Top of Information provided
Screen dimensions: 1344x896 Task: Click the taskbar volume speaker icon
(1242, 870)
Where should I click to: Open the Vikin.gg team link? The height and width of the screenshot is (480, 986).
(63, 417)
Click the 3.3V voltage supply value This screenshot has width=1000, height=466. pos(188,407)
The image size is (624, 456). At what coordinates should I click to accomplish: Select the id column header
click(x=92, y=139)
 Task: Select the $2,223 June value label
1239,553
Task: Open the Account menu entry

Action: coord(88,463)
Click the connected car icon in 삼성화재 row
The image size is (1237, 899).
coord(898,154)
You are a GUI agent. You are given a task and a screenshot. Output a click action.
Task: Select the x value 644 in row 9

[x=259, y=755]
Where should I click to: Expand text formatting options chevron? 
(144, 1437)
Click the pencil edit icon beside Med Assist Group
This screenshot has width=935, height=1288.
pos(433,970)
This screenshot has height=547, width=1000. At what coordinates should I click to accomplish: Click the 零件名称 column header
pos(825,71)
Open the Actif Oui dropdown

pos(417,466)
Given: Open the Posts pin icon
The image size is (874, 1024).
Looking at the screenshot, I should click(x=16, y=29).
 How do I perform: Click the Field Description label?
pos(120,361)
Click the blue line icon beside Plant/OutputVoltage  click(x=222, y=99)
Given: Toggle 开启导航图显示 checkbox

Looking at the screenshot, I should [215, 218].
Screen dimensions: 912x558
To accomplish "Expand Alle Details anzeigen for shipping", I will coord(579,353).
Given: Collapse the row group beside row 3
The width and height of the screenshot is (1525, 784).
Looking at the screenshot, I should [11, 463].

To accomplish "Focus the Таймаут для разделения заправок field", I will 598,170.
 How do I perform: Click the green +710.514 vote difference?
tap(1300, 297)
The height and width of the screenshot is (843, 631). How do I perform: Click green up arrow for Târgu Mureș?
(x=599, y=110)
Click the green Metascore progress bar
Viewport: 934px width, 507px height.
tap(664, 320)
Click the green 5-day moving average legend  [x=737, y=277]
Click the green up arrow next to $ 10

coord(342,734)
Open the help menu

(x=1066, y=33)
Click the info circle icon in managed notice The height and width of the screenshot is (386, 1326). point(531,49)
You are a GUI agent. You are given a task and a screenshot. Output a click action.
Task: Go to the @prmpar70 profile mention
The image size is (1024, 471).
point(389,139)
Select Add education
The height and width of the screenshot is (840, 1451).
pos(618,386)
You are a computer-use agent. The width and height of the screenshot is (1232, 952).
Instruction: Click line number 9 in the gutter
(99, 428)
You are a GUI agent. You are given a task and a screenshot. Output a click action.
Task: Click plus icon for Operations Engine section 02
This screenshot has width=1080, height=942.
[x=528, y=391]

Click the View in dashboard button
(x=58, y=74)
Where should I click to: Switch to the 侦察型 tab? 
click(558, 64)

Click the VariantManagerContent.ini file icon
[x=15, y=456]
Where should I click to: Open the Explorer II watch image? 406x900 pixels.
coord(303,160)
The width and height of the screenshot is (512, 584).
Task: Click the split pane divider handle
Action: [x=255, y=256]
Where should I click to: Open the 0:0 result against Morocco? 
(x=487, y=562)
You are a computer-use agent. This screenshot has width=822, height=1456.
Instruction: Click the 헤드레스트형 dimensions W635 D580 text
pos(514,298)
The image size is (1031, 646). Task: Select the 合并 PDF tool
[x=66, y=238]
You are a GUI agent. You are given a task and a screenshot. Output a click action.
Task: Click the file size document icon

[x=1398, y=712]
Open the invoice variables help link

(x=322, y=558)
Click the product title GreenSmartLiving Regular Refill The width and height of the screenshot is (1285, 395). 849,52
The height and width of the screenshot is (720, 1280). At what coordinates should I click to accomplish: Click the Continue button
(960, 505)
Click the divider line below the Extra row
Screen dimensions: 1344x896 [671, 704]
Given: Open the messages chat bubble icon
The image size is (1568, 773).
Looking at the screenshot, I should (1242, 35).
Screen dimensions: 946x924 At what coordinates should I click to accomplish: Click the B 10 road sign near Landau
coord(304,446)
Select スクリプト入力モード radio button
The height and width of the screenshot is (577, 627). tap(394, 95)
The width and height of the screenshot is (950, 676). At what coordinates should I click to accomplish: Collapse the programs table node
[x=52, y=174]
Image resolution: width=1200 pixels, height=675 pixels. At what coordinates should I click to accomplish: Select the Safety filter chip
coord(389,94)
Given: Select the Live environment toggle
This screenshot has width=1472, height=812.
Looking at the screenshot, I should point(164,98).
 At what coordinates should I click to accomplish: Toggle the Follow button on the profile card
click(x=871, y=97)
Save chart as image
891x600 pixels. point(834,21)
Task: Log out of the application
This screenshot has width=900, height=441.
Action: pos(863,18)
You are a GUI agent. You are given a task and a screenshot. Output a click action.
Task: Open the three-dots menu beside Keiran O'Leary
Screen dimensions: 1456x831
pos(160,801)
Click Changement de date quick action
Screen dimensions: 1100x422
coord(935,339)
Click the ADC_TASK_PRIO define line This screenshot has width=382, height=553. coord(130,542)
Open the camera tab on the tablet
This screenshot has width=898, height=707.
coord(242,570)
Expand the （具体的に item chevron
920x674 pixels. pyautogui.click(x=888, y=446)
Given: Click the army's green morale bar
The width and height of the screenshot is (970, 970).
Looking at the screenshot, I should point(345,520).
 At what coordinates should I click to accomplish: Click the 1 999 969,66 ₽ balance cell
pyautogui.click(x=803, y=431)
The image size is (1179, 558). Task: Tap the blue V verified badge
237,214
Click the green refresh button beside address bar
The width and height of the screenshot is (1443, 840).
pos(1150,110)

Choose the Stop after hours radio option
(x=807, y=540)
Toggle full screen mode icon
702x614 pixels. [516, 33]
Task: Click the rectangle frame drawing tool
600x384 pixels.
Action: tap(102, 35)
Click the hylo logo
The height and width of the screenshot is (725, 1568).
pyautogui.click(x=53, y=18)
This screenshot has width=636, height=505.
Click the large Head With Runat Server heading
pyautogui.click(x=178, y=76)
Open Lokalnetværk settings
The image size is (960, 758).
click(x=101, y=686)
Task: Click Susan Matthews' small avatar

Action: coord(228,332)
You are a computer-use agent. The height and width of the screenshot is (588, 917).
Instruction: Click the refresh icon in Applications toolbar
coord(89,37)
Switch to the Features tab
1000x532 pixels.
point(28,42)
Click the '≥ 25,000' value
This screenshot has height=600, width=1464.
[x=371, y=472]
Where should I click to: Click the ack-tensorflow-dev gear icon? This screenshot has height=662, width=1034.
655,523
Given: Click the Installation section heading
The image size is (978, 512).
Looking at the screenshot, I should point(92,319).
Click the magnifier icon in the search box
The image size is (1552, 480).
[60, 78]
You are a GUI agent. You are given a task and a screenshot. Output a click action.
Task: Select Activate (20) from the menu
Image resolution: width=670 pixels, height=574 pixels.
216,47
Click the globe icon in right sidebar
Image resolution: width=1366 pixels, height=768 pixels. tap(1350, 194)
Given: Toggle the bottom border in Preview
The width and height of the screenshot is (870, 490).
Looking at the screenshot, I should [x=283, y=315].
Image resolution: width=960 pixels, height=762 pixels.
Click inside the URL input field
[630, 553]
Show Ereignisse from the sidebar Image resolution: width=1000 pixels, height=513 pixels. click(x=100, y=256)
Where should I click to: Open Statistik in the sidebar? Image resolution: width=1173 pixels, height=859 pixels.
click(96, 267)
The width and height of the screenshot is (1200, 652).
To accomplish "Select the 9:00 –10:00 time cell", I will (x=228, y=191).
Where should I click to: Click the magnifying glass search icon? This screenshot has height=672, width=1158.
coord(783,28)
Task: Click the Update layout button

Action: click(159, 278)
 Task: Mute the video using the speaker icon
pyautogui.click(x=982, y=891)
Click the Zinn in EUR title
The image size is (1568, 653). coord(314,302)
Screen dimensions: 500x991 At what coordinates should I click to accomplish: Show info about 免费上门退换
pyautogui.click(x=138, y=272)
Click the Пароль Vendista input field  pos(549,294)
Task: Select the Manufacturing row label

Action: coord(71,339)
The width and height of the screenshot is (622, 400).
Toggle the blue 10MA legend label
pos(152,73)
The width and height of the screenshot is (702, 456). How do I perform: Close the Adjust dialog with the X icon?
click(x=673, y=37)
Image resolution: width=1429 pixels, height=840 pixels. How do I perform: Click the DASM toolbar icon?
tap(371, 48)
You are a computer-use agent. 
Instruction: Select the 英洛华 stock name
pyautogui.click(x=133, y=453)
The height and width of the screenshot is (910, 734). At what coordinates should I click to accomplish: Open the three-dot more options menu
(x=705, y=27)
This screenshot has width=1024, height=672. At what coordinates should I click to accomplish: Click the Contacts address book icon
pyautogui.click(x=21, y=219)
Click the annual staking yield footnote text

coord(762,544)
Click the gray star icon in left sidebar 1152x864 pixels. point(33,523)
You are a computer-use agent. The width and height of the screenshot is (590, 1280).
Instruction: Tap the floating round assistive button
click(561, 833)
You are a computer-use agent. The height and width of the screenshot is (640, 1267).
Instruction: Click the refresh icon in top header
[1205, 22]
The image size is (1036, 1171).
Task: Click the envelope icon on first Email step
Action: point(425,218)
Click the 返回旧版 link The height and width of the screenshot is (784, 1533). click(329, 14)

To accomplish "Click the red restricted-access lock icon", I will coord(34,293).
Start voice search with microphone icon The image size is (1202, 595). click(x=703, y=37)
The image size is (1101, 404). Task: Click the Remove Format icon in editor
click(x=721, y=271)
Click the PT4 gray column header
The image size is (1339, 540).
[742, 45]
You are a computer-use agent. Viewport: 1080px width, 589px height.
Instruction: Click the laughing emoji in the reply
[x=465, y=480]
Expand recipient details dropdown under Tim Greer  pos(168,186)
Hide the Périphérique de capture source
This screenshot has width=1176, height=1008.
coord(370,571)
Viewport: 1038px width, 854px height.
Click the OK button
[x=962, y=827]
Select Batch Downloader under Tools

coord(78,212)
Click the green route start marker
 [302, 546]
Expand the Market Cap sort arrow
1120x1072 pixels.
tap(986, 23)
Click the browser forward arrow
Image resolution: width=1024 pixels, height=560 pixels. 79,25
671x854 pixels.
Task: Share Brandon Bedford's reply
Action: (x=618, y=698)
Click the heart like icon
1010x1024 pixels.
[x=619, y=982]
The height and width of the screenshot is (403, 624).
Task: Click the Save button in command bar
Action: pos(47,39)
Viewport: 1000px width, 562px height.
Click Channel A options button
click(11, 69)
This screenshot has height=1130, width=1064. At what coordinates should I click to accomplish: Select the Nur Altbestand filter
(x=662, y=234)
Bottom of Information provided
* [Exercise instructions]: Each line of the data that includes "will" should be copied.

* [Finished exercise]:
To accomplish "Expand Alle Details anzeigen for shipping", I will coord(579,353).
To accomplish "Focus the Таймаут для разделения заправок field", I will 598,170.
To accomplish "Select the 9:00 –10:00 time cell", I will (x=228, y=191).
To accomplish "Click the red restricted-access lock icon", I will coord(34,293).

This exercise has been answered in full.